===== SUPPLIED TEXT
The process is iterative between horizontal position and top plate level, because they are interactive. The following general process is followed:
- The tribrach is attached to the tripod and placed over the marker.
- Looking through the optical plummet pick up two of the tripod legs and position the cross-hairs over the marker. Tread all three legs into the grass, bitumen, concrete.
- Look through the optical plummet and using the thumbscrews put the cross-hairs back over the marker.
- Adjust the level of the tribrach by slackening the tripod screws and sliding the legs. Re-center the cross-hairs using the thumb screws, then fine-tune the level using the tripod legs. Once the tribrach is nearly centered over the marker, level the tribrach the last little bit using the thumbscrews.
- Slacken the tribrach from the tripod head and slide it the last 4-5mm so that it is centered over the marker and is level.
==========
===== ENTRIES PROVIDED
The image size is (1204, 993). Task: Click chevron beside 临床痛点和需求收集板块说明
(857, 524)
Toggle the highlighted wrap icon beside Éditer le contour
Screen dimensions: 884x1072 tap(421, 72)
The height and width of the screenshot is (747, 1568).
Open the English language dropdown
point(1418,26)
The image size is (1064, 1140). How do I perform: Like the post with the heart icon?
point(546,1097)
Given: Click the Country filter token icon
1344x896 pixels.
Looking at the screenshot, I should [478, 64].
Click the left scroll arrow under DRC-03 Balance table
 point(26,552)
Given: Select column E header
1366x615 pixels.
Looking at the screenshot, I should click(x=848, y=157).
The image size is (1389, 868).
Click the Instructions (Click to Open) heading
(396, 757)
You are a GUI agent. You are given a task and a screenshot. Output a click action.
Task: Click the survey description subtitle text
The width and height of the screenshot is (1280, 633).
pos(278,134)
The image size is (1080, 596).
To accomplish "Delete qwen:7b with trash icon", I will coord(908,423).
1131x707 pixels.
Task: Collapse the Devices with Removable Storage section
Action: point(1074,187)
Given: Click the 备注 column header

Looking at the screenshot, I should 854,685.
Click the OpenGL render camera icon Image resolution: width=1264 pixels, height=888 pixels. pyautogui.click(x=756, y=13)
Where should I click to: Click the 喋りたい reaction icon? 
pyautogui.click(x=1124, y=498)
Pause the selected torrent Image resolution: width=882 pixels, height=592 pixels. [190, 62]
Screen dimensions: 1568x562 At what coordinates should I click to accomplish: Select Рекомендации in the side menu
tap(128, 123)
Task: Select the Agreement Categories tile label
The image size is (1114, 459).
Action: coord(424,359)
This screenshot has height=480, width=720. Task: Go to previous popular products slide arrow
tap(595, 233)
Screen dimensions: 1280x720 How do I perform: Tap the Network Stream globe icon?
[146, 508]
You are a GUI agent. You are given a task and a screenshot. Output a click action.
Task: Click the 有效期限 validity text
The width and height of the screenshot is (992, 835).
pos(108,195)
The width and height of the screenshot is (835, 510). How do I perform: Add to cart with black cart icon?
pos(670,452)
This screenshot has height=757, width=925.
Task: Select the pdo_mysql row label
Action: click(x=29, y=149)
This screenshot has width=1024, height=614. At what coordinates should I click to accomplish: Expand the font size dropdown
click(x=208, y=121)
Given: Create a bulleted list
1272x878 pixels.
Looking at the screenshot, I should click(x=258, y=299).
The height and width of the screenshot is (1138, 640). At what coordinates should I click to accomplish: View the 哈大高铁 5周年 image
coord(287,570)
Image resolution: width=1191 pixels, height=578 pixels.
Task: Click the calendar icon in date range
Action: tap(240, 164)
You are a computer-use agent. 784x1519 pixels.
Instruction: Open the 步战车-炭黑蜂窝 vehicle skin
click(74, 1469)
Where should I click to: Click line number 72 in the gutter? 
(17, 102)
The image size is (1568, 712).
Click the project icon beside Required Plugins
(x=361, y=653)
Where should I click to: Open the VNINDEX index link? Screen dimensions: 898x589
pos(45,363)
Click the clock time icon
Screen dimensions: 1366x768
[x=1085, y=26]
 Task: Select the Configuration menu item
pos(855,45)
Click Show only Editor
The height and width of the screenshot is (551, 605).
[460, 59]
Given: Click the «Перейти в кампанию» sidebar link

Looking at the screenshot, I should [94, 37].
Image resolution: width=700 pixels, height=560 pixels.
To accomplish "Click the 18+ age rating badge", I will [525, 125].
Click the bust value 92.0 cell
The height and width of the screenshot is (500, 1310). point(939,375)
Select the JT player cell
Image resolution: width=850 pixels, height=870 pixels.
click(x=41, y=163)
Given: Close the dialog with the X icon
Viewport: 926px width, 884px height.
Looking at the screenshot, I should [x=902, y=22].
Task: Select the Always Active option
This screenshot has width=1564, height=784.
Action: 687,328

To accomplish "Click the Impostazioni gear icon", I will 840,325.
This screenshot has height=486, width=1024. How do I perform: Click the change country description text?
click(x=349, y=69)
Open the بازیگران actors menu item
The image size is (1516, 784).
==========
- **WORK ORDER A**
According to the tribrach setup procedure, how far is the tribrach slid across the tripod head in the final step?
- **WORK ORDER B**
Write the next part of the tribrach setup procedure, picking up after its final step.
None of the entries has any bearing on this work.

- **EXPECTED ANSWER A**
The last 4-5mm, so that it is centered over the marker and level.

- **EXPECTED ANSWER B**
If the target over which the instrument is to be placed is roughly at the same elevation as the tripod feet, the preceding technique is applicable. If there is a considerable difference between the elevation of the target and the elevation of the marker and the instrument bottom plate, such as when the target is in a deep hole, or the tripod is on a Bilby tower, the target will appear to move laterally by a large distance in the optical plummet as the tribrach level is adjusted.

Tribrachs are precision instruments and should be checked regularly to ensure they do not become a source of error.